[Supplied records Boundary: Start]

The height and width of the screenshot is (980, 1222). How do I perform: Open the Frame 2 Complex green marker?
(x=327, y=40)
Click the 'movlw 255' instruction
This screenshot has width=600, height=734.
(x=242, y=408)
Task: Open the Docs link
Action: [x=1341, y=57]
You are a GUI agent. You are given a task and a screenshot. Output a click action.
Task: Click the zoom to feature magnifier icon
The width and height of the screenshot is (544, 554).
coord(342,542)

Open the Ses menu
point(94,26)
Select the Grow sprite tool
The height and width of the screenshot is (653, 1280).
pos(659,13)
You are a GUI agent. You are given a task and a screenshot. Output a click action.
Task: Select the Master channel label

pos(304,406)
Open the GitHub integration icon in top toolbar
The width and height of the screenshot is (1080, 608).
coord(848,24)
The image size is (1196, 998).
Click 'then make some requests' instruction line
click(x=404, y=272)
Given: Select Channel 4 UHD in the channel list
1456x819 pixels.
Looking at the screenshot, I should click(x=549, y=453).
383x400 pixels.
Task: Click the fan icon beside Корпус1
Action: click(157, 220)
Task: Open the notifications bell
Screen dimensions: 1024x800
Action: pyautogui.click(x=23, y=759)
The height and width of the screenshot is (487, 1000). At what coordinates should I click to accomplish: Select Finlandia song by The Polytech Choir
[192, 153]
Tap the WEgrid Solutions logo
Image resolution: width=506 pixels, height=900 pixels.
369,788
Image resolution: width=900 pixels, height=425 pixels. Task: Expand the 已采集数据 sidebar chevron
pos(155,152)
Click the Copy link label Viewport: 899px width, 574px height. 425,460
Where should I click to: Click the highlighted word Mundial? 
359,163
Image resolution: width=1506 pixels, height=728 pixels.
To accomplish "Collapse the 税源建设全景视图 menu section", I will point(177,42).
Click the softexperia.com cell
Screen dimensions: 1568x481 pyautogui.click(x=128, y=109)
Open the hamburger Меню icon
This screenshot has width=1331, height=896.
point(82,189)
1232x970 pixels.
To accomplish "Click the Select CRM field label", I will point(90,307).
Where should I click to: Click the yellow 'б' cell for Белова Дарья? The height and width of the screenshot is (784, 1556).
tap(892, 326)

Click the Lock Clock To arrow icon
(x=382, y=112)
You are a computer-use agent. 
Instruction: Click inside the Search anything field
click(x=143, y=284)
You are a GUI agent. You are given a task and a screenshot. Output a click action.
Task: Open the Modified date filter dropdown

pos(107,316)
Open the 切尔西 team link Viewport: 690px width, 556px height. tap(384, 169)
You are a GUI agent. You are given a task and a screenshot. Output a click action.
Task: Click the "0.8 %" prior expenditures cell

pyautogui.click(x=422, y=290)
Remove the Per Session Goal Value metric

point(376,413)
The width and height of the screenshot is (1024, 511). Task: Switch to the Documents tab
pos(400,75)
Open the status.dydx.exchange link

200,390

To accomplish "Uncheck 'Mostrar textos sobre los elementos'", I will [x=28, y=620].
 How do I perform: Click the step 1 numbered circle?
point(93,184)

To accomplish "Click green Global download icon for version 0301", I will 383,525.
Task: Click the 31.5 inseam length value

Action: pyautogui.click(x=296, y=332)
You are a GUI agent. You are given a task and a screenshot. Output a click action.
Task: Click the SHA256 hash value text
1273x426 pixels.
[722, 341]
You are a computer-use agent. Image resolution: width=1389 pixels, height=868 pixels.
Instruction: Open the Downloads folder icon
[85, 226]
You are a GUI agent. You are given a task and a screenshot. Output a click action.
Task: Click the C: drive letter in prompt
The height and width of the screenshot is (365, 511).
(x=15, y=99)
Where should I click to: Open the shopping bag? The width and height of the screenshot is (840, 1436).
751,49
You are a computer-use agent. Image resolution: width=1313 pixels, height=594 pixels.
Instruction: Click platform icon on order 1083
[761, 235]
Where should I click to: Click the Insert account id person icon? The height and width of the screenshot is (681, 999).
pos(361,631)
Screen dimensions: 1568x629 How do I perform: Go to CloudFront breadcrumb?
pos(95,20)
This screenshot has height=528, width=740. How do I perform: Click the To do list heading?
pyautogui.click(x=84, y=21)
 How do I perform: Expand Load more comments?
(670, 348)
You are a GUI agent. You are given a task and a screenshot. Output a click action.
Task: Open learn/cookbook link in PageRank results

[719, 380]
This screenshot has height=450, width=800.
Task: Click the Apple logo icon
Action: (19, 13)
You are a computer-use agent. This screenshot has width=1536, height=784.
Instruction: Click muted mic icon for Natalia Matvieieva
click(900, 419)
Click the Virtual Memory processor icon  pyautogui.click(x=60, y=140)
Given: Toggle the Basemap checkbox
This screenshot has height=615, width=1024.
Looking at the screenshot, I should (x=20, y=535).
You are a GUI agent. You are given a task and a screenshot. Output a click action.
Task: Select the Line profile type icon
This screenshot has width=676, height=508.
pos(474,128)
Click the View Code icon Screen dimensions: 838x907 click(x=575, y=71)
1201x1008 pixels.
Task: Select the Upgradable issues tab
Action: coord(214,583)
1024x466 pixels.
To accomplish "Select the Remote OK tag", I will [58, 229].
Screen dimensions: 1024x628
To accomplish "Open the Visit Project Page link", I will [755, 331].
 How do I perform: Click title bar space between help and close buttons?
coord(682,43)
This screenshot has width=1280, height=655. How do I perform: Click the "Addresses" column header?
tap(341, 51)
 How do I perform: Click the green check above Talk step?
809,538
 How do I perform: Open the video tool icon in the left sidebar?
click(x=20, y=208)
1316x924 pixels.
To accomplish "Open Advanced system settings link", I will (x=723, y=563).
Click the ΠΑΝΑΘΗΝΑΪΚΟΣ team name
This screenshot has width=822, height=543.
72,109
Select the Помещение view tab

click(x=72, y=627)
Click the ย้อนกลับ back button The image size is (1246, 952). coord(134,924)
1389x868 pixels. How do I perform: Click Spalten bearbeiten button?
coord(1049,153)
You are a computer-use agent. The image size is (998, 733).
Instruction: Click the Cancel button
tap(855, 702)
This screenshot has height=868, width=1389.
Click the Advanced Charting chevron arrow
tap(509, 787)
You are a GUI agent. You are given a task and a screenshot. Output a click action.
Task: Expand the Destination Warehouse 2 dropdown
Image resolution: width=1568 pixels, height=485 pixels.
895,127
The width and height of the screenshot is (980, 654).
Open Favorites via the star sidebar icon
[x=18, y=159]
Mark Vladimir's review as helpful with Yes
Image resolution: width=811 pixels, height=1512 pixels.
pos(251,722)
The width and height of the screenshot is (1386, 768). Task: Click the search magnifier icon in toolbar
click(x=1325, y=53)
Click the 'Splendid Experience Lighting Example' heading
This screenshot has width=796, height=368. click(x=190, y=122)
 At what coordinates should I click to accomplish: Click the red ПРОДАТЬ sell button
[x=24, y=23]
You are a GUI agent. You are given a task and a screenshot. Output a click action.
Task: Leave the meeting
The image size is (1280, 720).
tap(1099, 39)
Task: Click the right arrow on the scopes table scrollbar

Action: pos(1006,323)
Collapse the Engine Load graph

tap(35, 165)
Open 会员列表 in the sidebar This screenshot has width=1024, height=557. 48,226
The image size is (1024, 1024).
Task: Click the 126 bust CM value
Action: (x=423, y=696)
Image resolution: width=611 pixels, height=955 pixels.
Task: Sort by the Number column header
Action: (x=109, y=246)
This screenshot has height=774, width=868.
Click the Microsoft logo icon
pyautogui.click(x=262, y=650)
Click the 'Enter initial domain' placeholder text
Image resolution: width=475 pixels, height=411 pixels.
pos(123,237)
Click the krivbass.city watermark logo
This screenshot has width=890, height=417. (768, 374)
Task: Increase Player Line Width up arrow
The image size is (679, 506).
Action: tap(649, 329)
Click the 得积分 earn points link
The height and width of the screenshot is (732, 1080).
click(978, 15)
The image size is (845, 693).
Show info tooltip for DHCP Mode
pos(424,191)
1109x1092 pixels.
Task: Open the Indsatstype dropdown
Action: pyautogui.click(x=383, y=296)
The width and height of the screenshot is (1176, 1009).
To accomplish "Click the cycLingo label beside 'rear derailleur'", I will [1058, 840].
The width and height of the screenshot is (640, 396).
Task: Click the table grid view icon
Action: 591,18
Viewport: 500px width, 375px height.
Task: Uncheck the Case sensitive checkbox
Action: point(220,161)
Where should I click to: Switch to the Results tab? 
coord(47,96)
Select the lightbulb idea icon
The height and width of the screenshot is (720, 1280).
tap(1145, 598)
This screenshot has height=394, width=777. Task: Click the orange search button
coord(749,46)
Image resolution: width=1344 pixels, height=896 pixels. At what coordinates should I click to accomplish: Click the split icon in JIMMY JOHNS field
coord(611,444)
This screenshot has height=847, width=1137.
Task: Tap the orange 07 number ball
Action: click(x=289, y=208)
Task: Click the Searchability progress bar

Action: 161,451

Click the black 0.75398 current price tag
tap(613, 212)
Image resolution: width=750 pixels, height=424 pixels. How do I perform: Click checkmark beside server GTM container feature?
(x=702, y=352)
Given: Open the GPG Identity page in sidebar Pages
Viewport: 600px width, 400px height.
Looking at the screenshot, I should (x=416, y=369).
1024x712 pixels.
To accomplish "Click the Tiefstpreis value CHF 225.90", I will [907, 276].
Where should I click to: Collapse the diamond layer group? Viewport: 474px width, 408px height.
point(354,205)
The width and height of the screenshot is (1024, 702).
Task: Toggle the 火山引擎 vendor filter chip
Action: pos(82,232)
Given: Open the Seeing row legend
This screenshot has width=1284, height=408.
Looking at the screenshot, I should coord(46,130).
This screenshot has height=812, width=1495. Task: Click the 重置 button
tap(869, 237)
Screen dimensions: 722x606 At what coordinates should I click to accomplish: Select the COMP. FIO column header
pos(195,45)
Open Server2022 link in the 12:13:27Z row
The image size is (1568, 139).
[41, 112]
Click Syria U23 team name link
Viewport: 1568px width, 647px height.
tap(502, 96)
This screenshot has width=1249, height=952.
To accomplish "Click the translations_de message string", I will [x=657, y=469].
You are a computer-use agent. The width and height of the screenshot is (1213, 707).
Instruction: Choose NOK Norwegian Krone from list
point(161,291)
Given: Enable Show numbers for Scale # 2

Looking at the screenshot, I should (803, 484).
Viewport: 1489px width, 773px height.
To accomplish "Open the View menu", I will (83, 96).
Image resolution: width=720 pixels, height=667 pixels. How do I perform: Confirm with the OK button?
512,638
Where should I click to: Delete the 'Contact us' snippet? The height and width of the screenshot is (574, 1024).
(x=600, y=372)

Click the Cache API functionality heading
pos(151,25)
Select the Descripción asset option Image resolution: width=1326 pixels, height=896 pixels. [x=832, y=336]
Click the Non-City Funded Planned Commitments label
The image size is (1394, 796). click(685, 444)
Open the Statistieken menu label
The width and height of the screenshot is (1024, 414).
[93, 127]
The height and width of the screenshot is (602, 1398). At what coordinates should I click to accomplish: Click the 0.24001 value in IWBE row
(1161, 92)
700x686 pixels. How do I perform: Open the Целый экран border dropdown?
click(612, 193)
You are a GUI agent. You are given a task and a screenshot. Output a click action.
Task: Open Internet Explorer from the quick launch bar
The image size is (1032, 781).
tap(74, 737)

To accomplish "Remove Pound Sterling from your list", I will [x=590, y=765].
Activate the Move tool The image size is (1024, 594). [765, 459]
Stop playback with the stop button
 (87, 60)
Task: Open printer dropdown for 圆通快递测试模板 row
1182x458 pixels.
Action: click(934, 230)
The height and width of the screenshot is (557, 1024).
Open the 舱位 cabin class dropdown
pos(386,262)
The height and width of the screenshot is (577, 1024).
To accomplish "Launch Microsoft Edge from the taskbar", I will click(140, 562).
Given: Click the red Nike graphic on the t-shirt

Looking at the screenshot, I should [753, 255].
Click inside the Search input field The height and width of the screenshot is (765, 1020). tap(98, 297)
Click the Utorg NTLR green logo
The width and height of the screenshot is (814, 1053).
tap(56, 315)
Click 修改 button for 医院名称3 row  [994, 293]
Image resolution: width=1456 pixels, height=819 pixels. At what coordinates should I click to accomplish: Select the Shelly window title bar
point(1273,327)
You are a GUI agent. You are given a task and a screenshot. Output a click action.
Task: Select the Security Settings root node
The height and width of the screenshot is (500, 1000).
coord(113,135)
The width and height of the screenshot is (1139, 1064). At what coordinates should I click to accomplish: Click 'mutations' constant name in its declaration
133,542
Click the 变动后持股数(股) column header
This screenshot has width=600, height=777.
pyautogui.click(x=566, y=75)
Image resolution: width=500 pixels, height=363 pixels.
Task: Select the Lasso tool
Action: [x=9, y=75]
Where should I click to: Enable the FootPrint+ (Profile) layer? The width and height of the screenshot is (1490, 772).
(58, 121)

[Supplied records Boundary: End]

• Exercise: Show every line in the records above that contains the word "computer".

• Exercise response:
You are a computer-use agent. 
You are a computer-use agent. Image resolution: width=1389 pixels, height=868 pixels.
You are a computer-use agent. Image resolution: width=1313 pixels, height=594 pixels.
You are a computer-use agent. This screenshot has width=1536, height=784.
You are a computer-use agent. The image size is (998, 733).
You are a computer-use agent. The width and height of the screenshot is (1213, 707).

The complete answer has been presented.